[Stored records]
________________

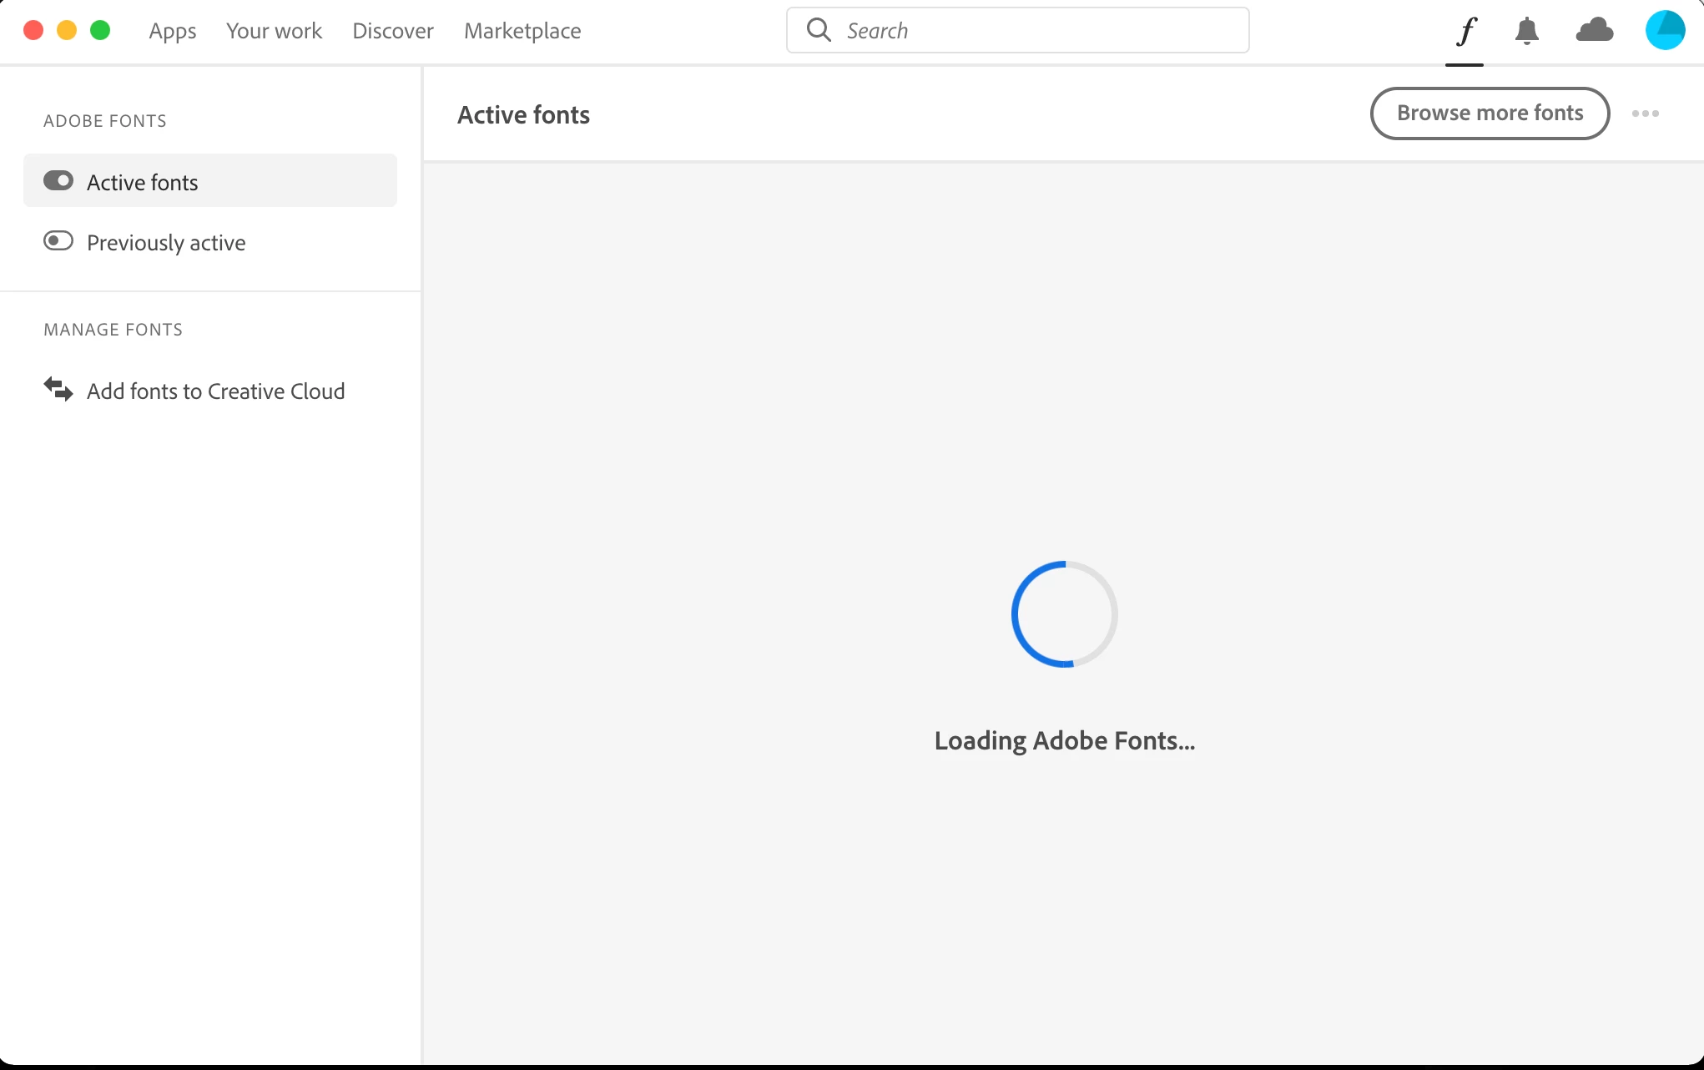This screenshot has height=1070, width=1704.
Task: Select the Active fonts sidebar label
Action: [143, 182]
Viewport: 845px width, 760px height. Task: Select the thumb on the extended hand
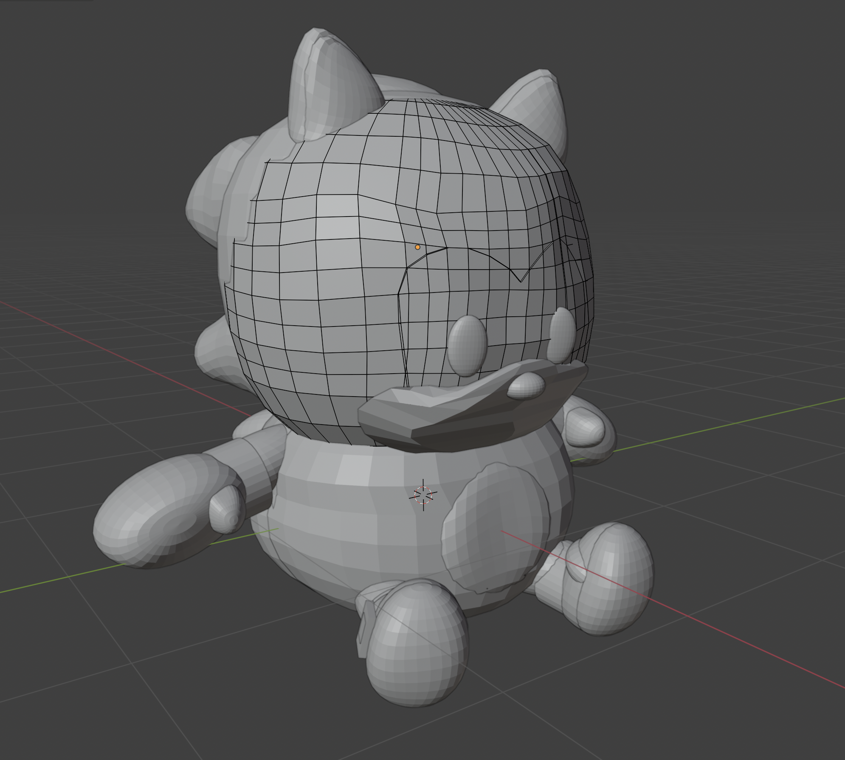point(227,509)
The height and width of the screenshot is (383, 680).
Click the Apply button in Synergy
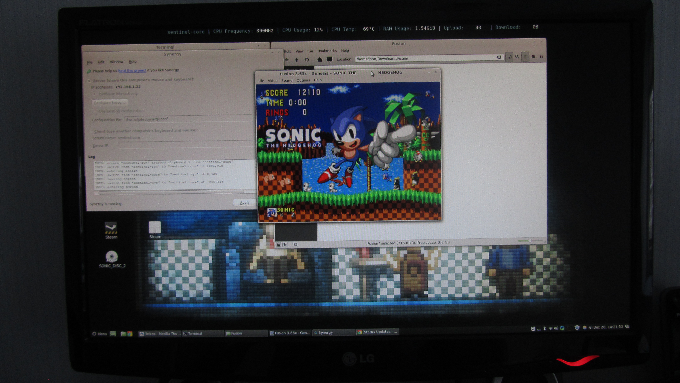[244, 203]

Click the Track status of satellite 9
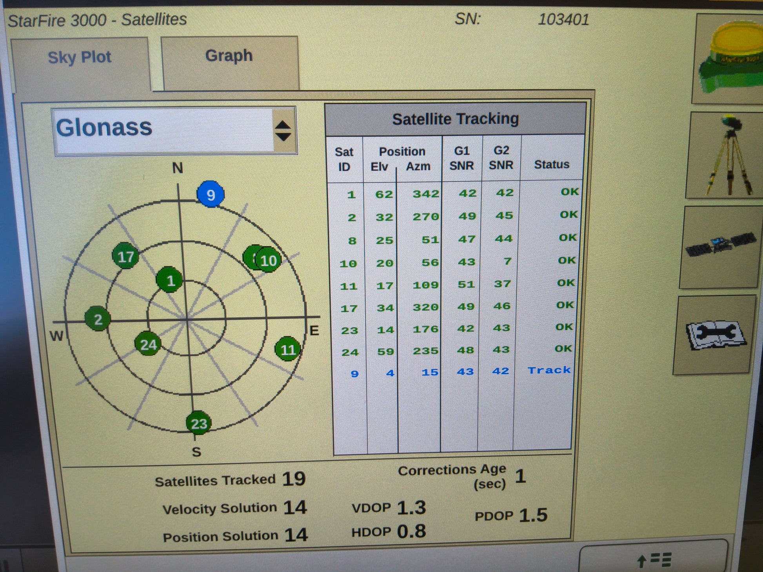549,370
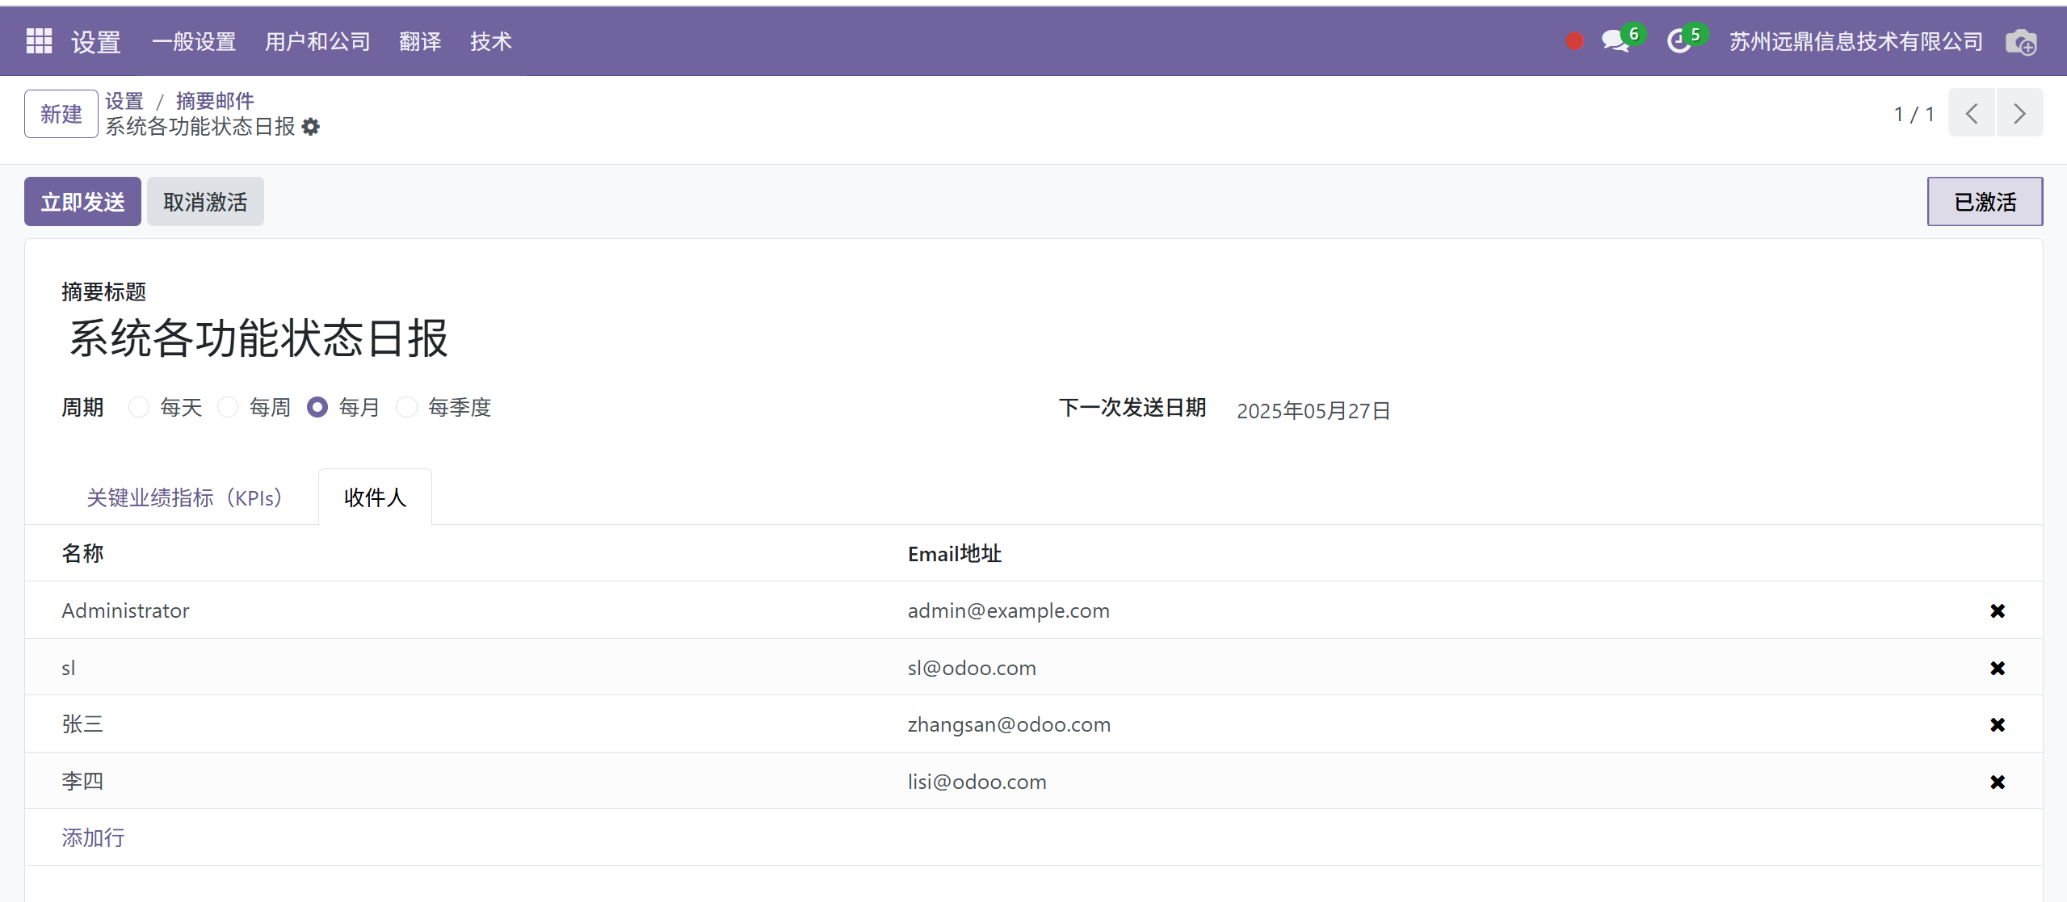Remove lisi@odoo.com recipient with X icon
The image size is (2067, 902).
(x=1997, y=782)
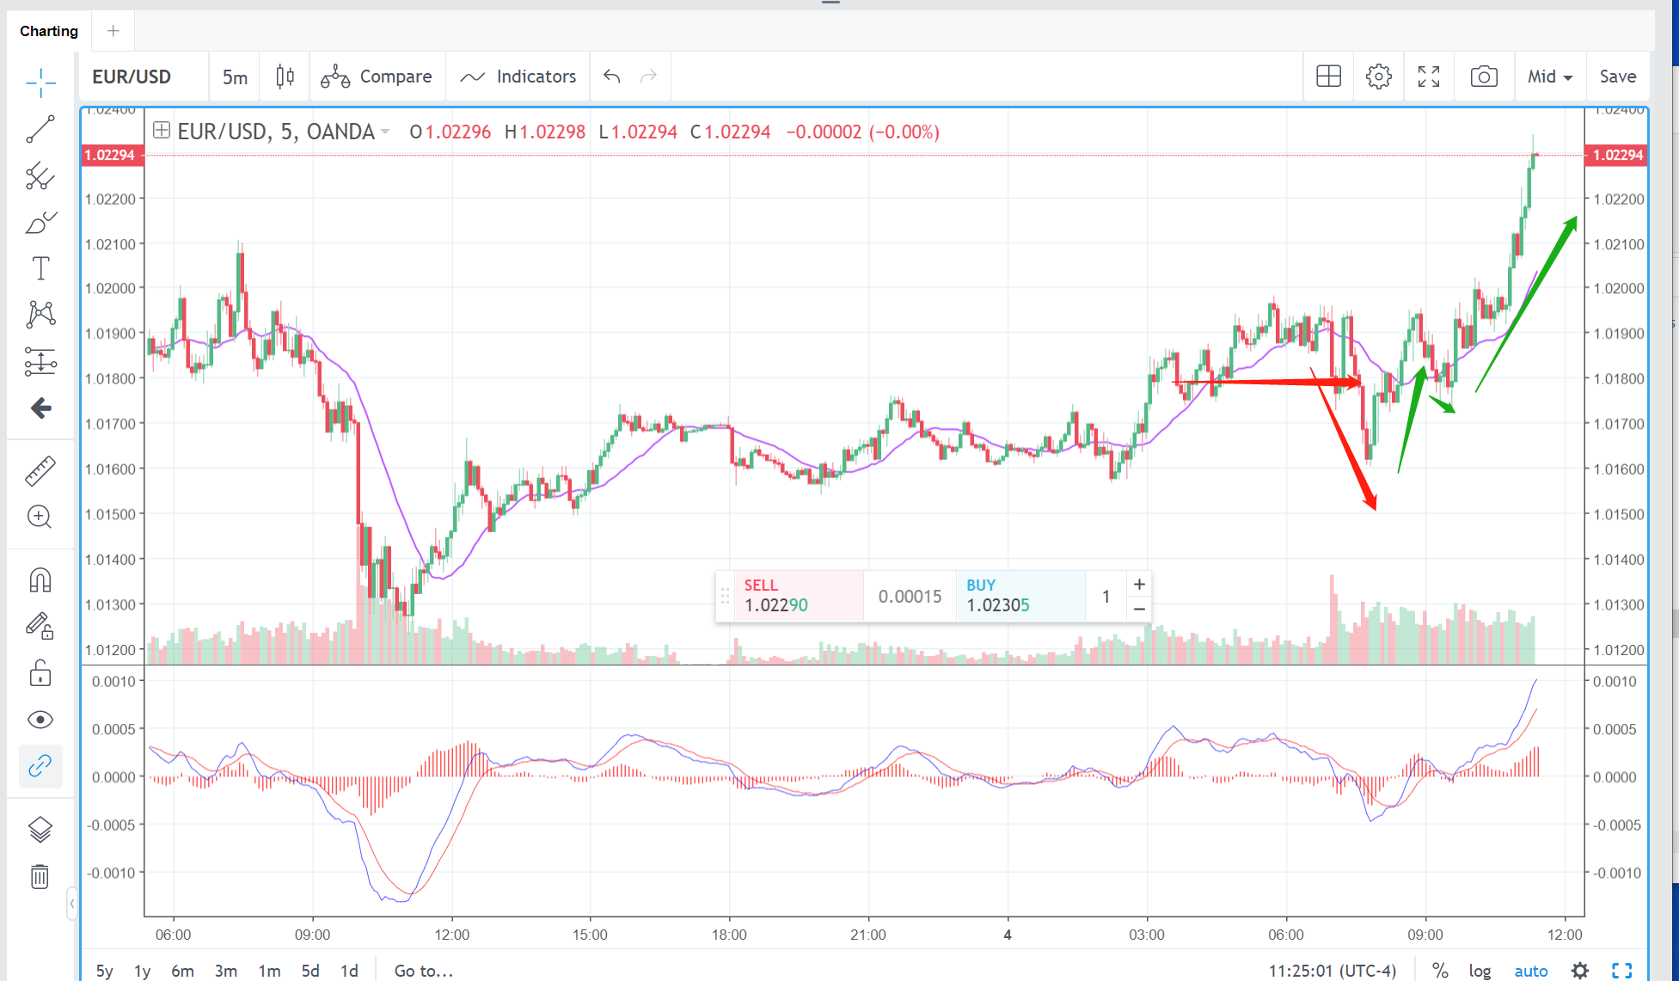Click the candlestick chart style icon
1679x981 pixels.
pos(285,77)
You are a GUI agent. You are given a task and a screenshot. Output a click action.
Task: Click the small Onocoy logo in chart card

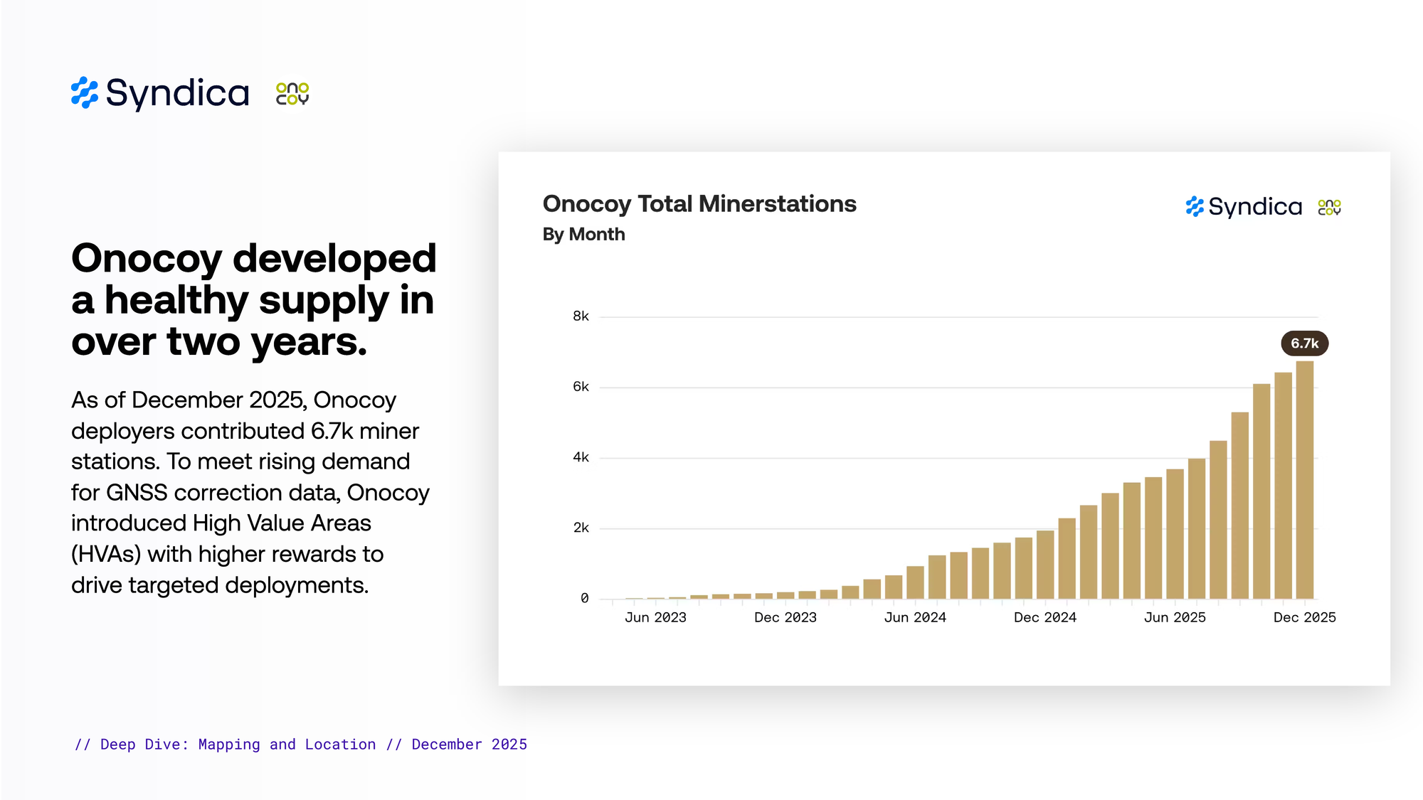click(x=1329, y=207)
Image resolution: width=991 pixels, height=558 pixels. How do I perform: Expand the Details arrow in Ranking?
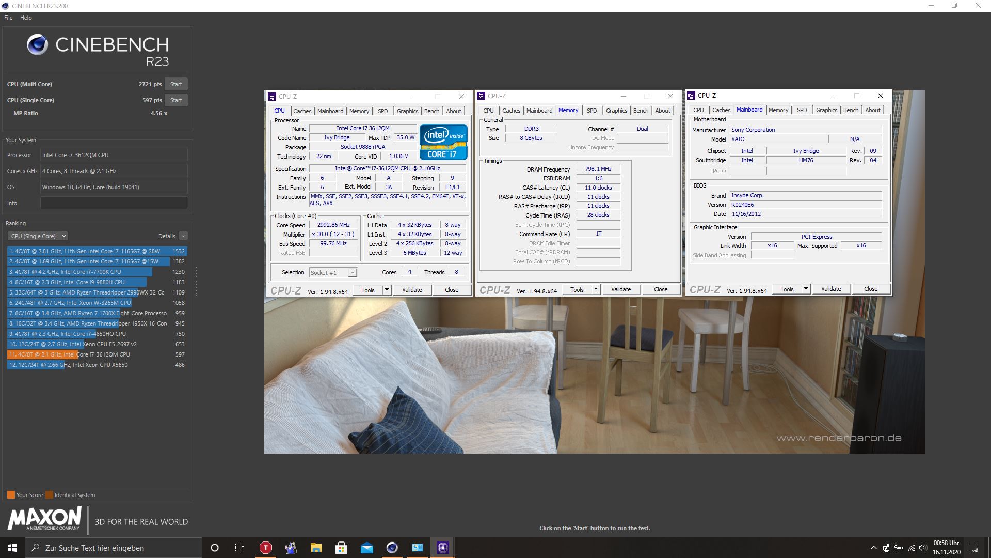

________________

## WHAT THE EXERCISE ASKS:
Copy exactly the lines from the line that has "Click the Track status of satellite 9" through the last line of the entries above, inclusive, and no others. Pictures do not go in the copy.

## ANSWER FOR THIS EXERCISE:
Click the Track status of satellite 9
549,370
Remove lisi@odoo.com recipient with X icon
The image size is (2067, 902).
(x=1997, y=782)
Click the candlestick chart style icon
1679x981 pixels.
pos(285,77)
You are a GUI agent. You are given a task and a screenshot. Output a click action.
Task: Click the small Onocoy logo in chart card

click(x=1329, y=207)
Image resolution: width=991 pixels, height=558 pixels. How do I perform: Expand the Details arrow in Ranking?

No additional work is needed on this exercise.